### Task statement
For the listing below, output exactly the lines from the line with "Task: Mute the green microphone button" up to and including the line with "Click the simulator's", and no other lines.
Records for the exercise START
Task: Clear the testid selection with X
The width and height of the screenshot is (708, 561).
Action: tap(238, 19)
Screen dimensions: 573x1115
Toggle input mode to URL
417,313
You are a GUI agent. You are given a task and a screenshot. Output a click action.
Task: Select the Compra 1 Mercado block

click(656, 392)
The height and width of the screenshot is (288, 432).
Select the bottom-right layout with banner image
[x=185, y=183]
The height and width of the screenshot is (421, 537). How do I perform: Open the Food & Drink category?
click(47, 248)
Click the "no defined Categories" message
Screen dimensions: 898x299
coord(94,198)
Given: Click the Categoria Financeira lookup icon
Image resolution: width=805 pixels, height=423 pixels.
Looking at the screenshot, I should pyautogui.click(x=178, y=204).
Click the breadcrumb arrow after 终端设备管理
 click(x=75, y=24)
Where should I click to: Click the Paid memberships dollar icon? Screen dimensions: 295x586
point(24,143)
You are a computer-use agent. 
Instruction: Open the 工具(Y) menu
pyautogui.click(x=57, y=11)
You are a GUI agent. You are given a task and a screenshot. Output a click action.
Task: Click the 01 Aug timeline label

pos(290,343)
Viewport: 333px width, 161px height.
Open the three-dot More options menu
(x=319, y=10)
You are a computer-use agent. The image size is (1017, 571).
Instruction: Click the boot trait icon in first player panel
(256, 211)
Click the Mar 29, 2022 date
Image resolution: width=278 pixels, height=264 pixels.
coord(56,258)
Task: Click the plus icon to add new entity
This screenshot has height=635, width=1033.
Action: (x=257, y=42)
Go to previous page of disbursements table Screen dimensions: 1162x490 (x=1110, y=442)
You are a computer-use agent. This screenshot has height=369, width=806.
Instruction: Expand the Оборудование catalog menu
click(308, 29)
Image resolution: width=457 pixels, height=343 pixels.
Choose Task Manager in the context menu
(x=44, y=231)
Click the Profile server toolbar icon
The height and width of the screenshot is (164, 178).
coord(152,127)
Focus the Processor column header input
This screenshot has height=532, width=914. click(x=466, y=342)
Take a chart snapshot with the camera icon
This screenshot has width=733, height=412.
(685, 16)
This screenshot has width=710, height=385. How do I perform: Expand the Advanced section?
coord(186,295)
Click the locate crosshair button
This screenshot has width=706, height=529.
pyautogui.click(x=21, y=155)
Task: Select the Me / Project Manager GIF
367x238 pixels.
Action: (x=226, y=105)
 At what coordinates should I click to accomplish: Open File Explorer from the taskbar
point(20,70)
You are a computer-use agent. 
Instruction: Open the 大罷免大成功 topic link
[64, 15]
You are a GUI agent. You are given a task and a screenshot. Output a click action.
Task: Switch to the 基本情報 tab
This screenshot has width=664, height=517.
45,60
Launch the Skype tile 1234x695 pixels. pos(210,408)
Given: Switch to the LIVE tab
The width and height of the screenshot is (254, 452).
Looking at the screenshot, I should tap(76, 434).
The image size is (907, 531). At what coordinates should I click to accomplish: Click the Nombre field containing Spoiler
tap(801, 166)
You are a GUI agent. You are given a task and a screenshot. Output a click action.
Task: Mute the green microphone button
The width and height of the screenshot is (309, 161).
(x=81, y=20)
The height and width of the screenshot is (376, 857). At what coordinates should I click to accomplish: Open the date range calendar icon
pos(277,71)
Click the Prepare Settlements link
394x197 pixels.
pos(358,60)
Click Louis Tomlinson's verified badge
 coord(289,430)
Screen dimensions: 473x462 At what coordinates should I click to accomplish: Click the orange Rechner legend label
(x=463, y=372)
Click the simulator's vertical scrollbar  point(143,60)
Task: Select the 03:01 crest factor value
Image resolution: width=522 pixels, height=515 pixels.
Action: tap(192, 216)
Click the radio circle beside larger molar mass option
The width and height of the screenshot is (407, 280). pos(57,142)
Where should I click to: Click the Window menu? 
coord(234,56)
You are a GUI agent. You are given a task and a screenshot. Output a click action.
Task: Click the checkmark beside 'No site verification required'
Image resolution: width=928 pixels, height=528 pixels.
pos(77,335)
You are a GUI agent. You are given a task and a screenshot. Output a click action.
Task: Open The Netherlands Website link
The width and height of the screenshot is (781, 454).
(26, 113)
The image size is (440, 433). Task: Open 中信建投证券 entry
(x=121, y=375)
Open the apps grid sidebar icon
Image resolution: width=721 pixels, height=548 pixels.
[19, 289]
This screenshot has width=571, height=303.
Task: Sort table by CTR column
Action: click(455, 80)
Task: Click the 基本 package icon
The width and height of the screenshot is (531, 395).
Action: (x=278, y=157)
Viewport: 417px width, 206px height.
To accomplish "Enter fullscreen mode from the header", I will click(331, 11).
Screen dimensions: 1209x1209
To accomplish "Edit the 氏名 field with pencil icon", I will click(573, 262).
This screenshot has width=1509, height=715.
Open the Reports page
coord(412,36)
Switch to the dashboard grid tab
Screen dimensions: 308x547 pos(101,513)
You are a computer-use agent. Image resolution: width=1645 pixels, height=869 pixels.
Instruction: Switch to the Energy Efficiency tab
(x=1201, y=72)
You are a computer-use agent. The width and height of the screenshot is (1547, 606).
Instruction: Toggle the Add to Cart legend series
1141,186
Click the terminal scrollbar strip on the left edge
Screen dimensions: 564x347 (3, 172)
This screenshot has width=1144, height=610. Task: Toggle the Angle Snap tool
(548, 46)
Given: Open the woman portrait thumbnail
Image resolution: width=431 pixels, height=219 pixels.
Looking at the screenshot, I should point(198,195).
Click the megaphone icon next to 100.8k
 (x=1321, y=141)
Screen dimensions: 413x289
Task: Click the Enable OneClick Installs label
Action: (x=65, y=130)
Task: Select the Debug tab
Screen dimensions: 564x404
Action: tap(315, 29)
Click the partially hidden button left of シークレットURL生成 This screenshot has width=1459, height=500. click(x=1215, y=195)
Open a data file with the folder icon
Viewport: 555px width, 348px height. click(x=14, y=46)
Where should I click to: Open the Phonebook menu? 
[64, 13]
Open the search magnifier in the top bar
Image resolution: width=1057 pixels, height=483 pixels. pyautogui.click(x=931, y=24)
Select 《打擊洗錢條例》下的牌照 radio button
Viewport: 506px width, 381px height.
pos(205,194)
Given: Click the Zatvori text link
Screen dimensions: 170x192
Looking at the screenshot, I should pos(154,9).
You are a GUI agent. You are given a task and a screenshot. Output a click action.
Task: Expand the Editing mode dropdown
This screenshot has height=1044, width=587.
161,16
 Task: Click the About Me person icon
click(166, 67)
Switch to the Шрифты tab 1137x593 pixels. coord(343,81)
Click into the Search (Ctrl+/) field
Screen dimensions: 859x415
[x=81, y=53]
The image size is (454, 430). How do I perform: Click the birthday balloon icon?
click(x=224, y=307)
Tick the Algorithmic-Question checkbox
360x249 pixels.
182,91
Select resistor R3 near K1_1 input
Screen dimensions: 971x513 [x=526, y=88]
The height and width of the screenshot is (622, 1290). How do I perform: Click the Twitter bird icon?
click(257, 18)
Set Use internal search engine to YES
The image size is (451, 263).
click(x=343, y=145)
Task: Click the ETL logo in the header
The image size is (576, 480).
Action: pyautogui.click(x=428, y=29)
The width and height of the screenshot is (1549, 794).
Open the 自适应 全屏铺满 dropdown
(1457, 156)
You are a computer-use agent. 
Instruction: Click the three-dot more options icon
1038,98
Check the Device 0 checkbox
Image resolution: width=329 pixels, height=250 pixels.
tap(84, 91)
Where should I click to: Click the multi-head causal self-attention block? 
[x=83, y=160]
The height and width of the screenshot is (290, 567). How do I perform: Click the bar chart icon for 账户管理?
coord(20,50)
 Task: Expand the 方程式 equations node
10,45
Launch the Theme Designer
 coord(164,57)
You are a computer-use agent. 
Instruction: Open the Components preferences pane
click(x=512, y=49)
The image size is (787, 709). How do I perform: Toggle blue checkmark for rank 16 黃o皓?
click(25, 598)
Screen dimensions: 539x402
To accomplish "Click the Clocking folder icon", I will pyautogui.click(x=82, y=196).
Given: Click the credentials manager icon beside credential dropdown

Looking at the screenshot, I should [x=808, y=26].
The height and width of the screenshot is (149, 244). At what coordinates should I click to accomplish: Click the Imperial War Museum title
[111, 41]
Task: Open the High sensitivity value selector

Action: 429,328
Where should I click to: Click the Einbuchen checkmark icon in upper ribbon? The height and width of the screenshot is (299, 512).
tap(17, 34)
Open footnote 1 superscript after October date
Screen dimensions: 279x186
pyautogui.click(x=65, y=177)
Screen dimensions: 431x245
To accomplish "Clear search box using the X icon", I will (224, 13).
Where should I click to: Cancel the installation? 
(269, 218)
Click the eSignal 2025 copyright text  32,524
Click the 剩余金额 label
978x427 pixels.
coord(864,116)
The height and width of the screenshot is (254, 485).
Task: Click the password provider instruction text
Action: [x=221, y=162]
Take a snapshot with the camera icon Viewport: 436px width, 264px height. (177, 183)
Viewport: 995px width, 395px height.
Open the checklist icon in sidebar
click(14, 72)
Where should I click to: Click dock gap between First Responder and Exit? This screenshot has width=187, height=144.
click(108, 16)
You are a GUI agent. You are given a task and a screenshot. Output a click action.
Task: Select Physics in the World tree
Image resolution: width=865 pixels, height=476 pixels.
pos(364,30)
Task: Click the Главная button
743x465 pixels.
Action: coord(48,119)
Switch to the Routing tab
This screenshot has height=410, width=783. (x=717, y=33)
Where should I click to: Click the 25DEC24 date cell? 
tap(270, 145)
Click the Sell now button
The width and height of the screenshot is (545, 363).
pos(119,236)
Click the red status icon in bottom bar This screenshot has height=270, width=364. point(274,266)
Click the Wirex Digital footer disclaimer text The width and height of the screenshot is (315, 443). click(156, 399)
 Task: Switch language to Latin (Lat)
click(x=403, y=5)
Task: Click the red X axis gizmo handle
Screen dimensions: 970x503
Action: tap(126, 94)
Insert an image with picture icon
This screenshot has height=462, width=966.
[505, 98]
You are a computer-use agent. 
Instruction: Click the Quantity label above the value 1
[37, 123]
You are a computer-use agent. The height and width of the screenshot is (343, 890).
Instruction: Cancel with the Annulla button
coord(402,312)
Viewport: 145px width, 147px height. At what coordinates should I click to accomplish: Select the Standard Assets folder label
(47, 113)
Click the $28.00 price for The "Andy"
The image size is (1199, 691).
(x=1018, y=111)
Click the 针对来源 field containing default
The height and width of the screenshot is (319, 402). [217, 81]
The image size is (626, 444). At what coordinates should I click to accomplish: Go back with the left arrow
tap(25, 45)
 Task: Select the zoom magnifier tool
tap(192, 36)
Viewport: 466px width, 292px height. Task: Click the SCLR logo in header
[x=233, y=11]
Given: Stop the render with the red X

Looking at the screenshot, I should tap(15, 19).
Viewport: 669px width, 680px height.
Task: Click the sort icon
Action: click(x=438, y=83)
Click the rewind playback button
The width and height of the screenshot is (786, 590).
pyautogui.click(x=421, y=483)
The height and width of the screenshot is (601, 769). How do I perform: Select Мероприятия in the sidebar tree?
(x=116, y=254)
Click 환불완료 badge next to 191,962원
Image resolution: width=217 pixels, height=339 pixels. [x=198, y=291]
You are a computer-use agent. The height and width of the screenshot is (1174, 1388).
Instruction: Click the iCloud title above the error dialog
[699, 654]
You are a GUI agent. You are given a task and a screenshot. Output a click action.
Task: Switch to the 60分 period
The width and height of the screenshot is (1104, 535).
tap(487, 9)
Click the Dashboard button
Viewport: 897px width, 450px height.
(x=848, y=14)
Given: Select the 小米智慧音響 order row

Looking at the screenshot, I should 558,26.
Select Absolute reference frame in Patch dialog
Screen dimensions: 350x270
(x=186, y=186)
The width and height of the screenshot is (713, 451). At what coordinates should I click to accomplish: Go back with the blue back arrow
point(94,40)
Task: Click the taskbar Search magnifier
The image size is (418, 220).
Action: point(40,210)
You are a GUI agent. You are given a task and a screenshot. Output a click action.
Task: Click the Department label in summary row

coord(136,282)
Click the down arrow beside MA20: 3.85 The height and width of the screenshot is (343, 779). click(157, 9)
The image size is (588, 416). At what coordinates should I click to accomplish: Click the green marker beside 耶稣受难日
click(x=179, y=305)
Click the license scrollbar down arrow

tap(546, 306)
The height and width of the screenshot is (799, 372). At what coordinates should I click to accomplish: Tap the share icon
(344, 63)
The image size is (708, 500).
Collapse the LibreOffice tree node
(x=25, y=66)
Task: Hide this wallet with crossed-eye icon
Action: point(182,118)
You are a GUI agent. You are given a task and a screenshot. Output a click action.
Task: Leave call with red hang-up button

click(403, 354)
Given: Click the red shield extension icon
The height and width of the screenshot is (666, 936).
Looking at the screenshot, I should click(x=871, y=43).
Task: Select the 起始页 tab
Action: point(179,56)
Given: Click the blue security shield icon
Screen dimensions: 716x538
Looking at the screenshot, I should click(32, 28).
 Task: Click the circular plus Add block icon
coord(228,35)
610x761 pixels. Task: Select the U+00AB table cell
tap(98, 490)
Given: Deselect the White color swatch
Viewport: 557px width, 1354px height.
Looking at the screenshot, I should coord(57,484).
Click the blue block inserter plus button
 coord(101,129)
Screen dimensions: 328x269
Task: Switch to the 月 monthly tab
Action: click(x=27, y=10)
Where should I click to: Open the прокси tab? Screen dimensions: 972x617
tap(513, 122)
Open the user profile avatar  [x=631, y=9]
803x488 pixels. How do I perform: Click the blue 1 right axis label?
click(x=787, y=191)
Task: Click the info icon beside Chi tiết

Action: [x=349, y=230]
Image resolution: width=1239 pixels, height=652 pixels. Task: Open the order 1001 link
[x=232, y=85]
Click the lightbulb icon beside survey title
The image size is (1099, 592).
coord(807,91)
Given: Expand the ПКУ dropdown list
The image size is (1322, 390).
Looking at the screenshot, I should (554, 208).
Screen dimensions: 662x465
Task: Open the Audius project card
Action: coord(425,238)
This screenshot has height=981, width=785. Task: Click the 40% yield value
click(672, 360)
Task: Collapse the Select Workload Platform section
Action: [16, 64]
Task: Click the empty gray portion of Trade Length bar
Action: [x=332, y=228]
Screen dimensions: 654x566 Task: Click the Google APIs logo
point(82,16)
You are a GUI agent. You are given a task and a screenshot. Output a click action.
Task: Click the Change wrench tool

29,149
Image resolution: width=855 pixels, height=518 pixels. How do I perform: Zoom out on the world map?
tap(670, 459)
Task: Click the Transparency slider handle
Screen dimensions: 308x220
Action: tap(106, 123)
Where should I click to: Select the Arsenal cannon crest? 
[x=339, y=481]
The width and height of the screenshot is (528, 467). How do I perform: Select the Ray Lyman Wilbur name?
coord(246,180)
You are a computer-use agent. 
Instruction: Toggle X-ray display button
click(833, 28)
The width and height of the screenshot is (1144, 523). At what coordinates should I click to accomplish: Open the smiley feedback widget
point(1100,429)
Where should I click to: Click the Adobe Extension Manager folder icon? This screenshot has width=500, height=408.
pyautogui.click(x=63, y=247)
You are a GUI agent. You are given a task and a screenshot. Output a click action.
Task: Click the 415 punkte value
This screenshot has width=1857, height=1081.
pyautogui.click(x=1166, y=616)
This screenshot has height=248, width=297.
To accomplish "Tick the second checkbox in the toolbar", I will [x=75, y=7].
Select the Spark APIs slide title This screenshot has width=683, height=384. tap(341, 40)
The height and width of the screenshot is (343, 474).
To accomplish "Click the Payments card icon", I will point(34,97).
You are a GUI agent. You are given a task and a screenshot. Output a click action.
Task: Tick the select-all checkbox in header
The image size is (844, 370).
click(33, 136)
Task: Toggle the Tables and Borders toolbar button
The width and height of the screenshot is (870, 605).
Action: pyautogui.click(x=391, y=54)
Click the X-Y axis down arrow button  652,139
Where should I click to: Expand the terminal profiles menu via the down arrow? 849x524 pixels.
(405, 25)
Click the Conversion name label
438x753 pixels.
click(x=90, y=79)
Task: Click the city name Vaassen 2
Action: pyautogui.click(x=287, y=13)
Records for the exercise END
### Completed exercise
Task: Mute the green microphone button
The width and height of the screenshot is (309, 161).
(x=81, y=20)
The height and width of the screenshot is (376, 857). At what coordinates should I click to accomplish: Open the date range calendar icon
pos(277,71)
Click the Prepare Settlements link
394x197 pixels.
pos(358,60)
Click Louis Tomlinson's verified badge
 coord(289,430)
Screen dimensions: 473x462 At what coordinates should I click to accomplish: Click the orange Rechner legend label
(x=463, y=372)
Click the simulator's vertical scrollbar  point(143,60)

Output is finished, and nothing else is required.